** Start **

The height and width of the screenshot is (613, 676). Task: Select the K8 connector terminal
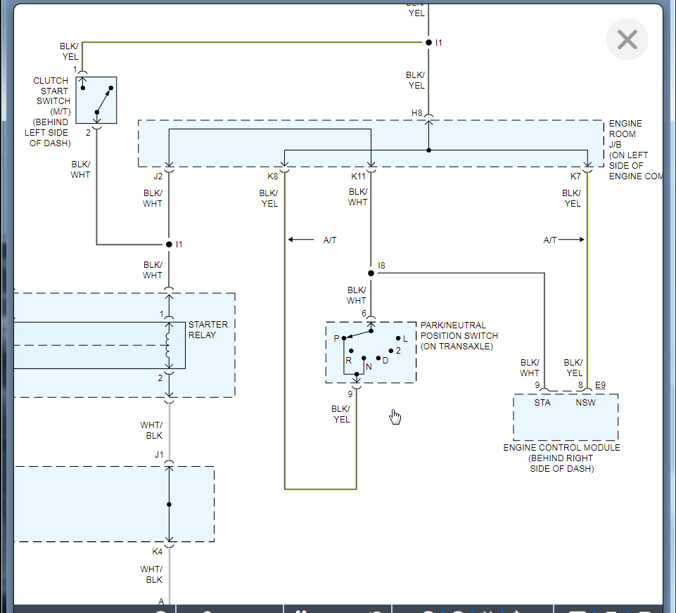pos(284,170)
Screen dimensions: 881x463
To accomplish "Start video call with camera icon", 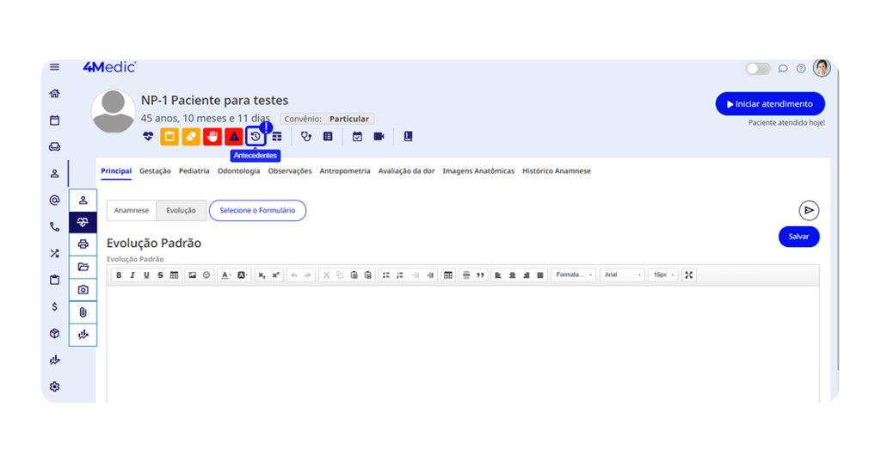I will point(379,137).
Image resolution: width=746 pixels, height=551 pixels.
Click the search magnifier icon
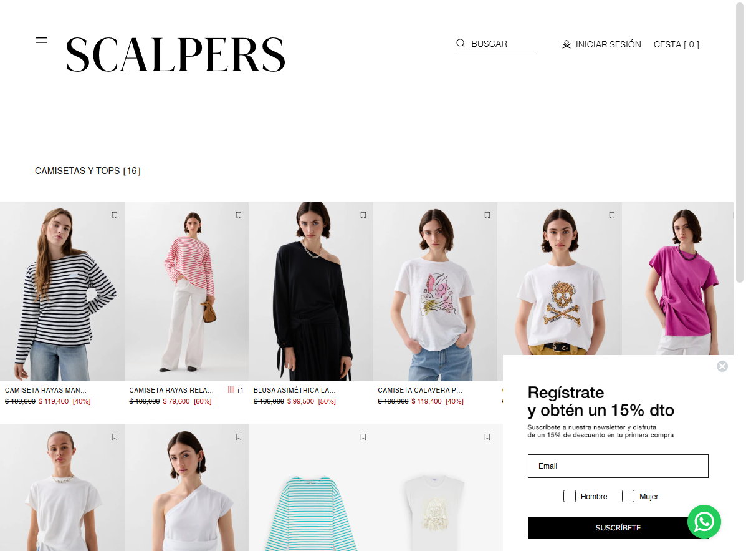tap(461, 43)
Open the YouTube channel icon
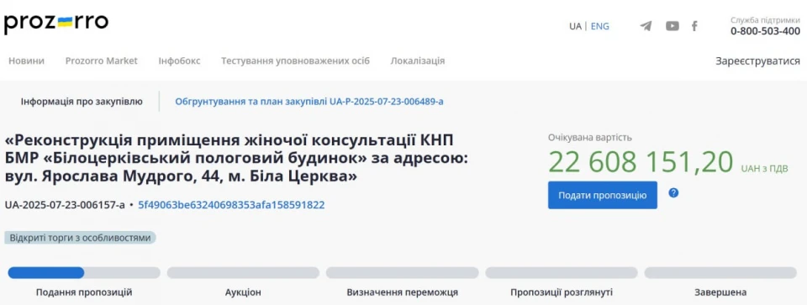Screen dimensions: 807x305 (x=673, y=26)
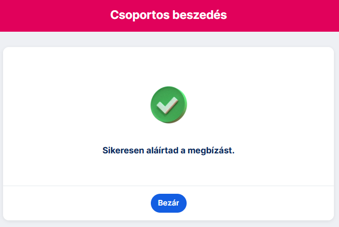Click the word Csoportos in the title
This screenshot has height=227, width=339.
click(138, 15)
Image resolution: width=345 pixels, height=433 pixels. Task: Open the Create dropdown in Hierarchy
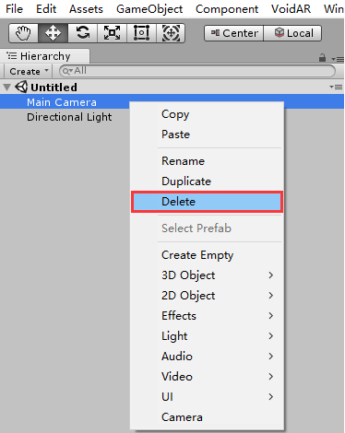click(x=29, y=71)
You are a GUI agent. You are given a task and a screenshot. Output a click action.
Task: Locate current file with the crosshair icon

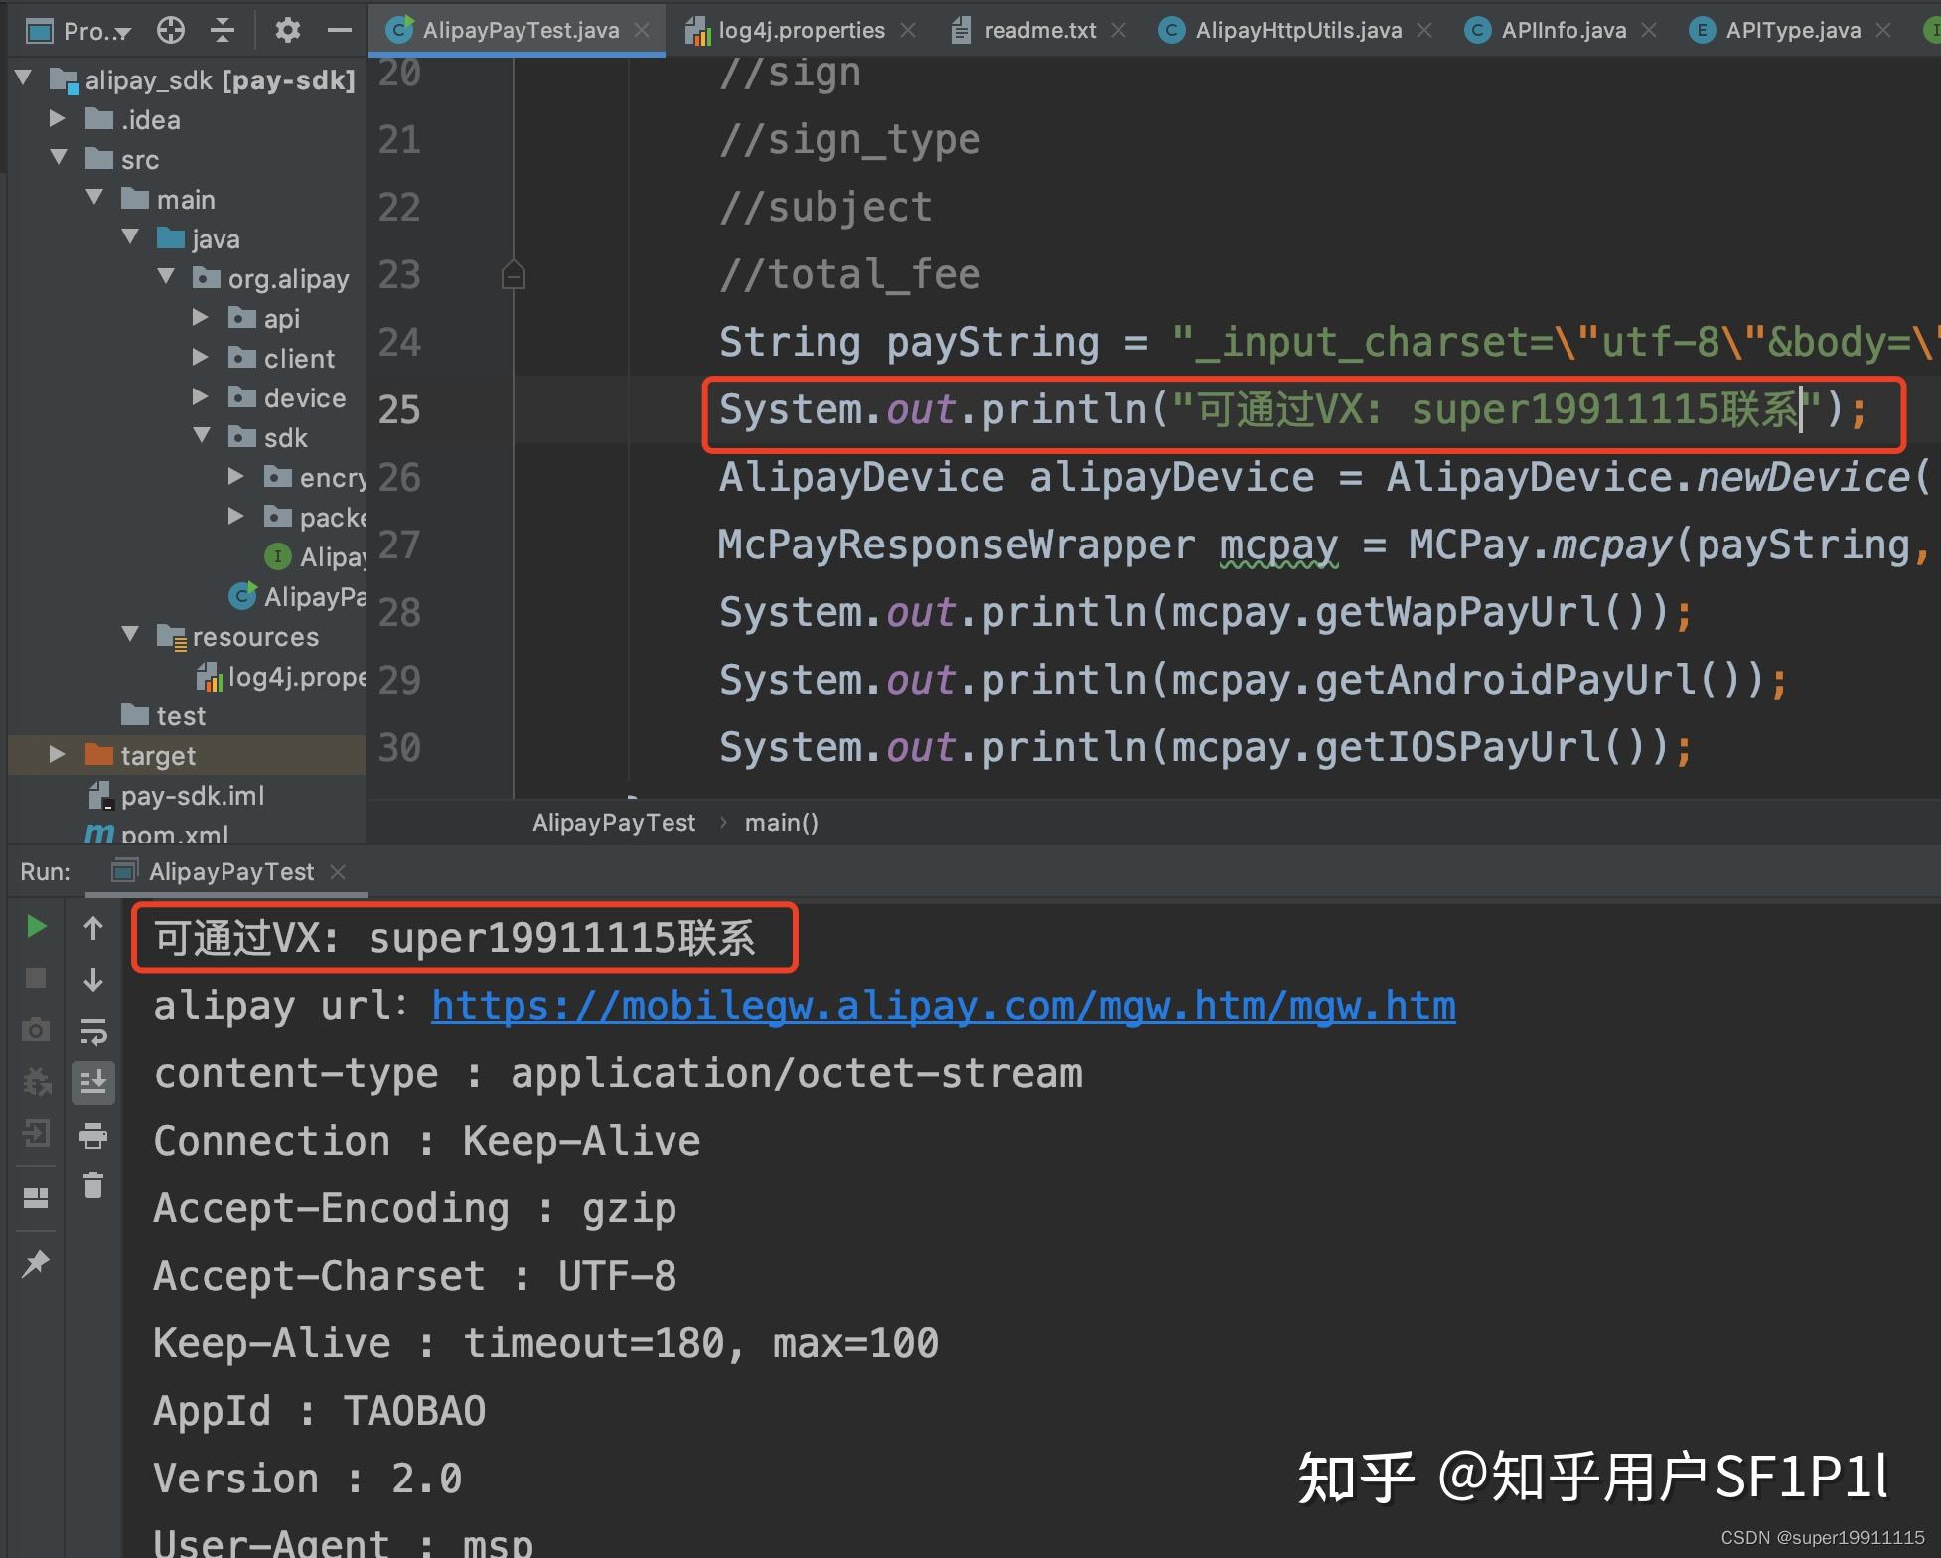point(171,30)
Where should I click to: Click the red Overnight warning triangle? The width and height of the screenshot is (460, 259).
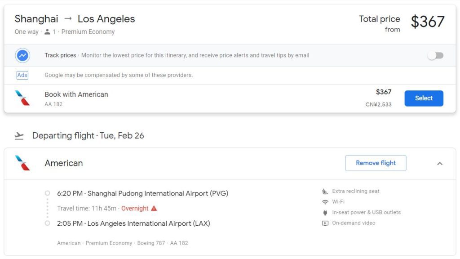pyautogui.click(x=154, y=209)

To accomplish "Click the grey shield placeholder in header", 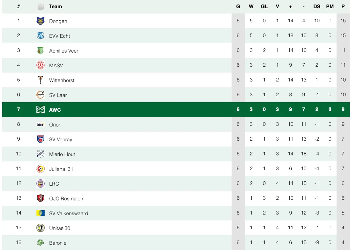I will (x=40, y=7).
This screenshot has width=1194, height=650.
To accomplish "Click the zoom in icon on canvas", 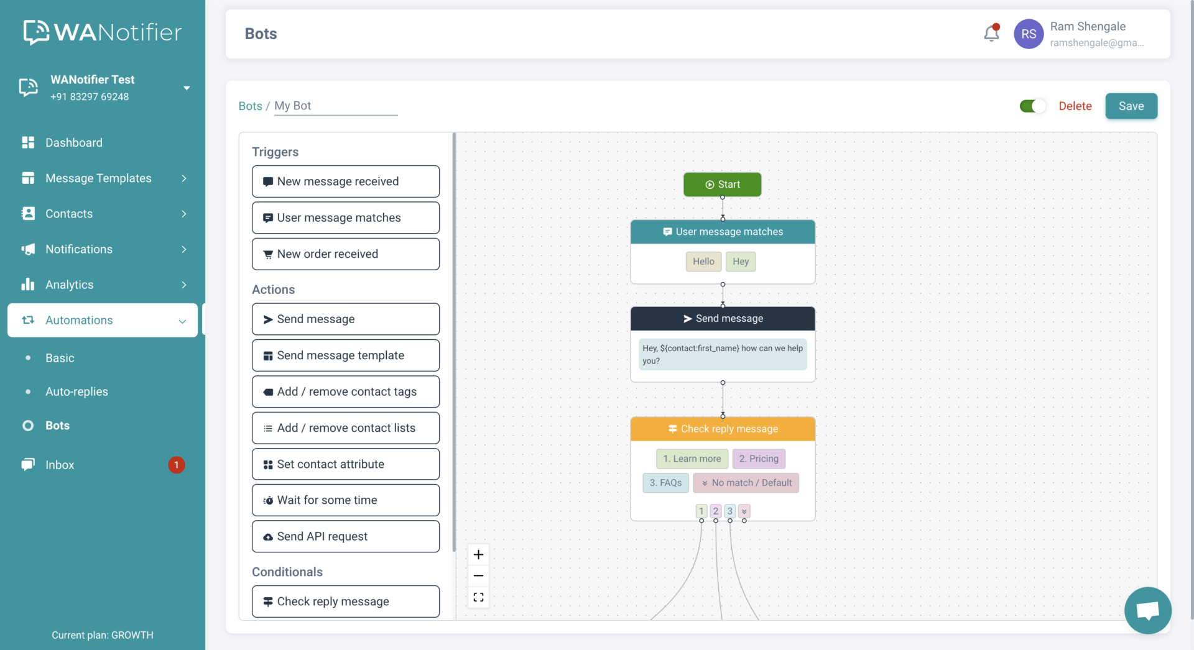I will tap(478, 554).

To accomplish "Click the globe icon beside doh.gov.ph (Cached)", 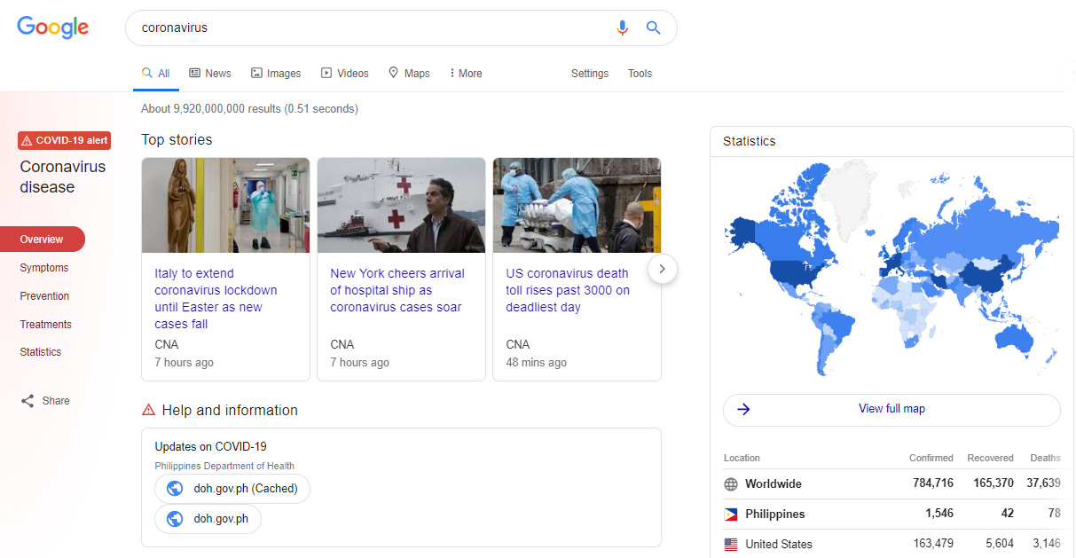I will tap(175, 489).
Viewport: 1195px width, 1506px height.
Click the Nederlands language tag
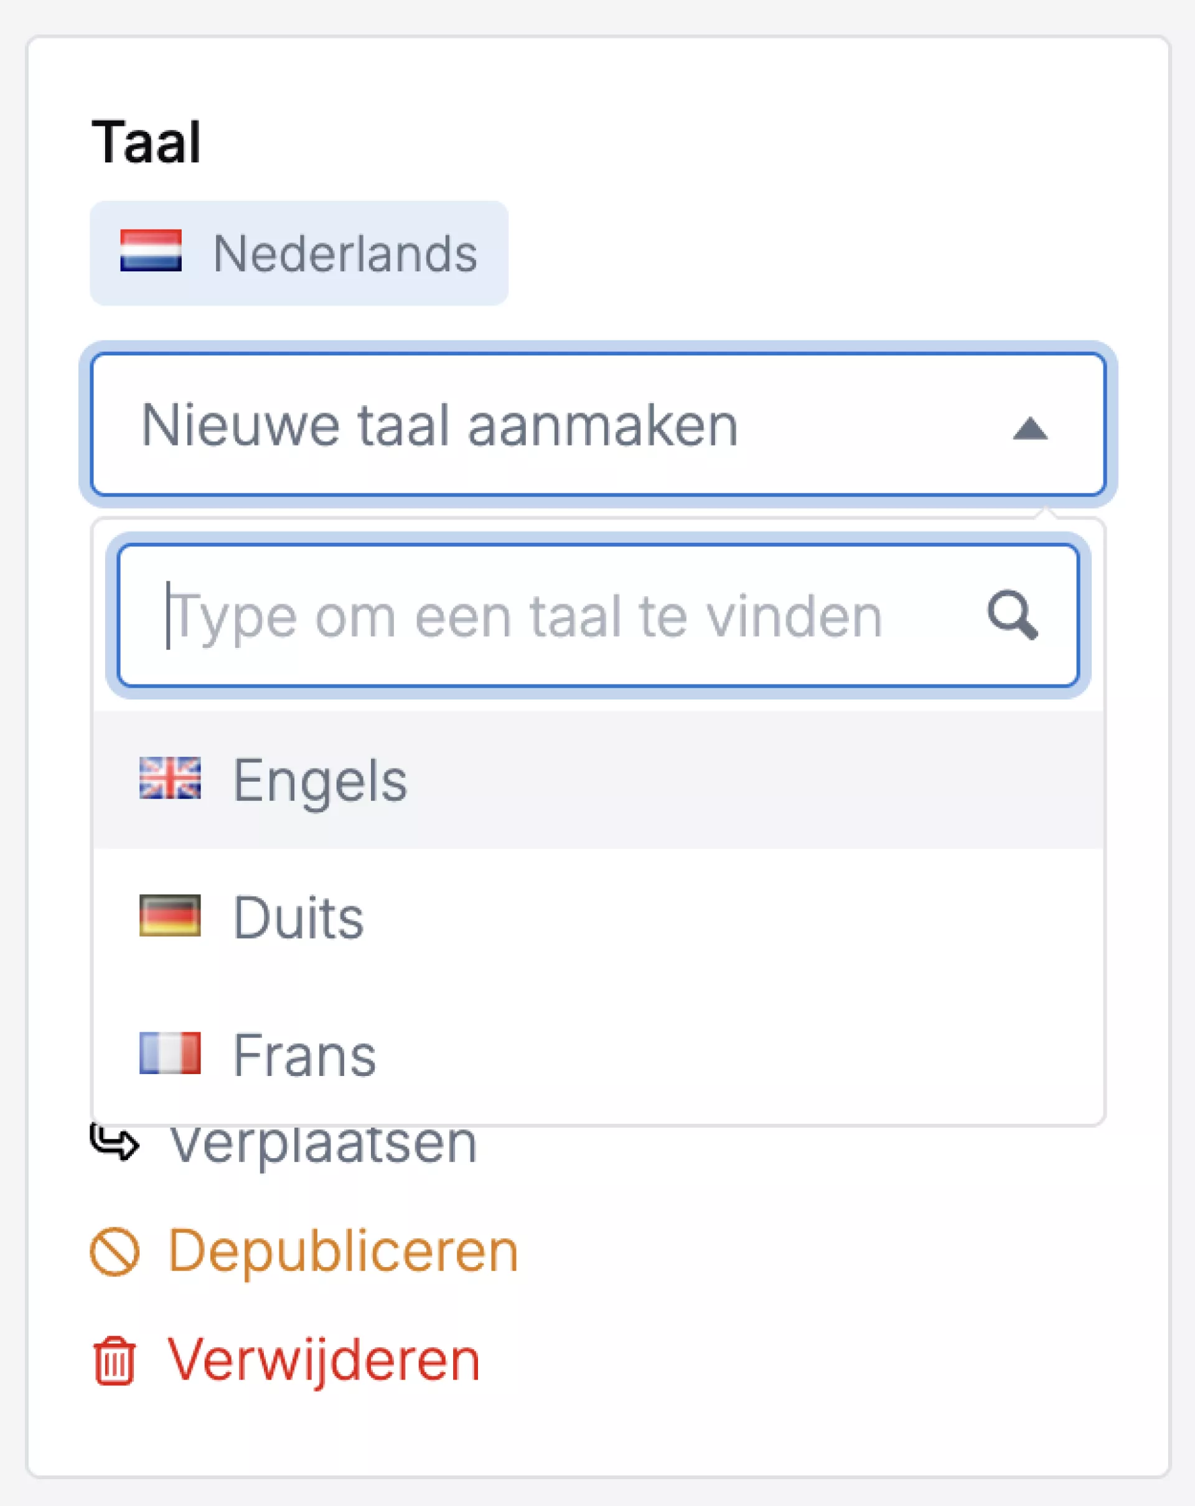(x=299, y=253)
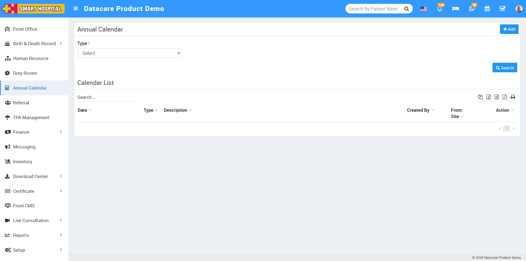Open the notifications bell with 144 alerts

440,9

** End **

Pick out every line in the records above that contains the word "Image", and copy each of those lines in full.

Image resolution: width=746 pixels, height=551 pixels.
Image resolution: width=345 pixels, height=433 pixels. Task: Open the Create dropdown in Hierarchy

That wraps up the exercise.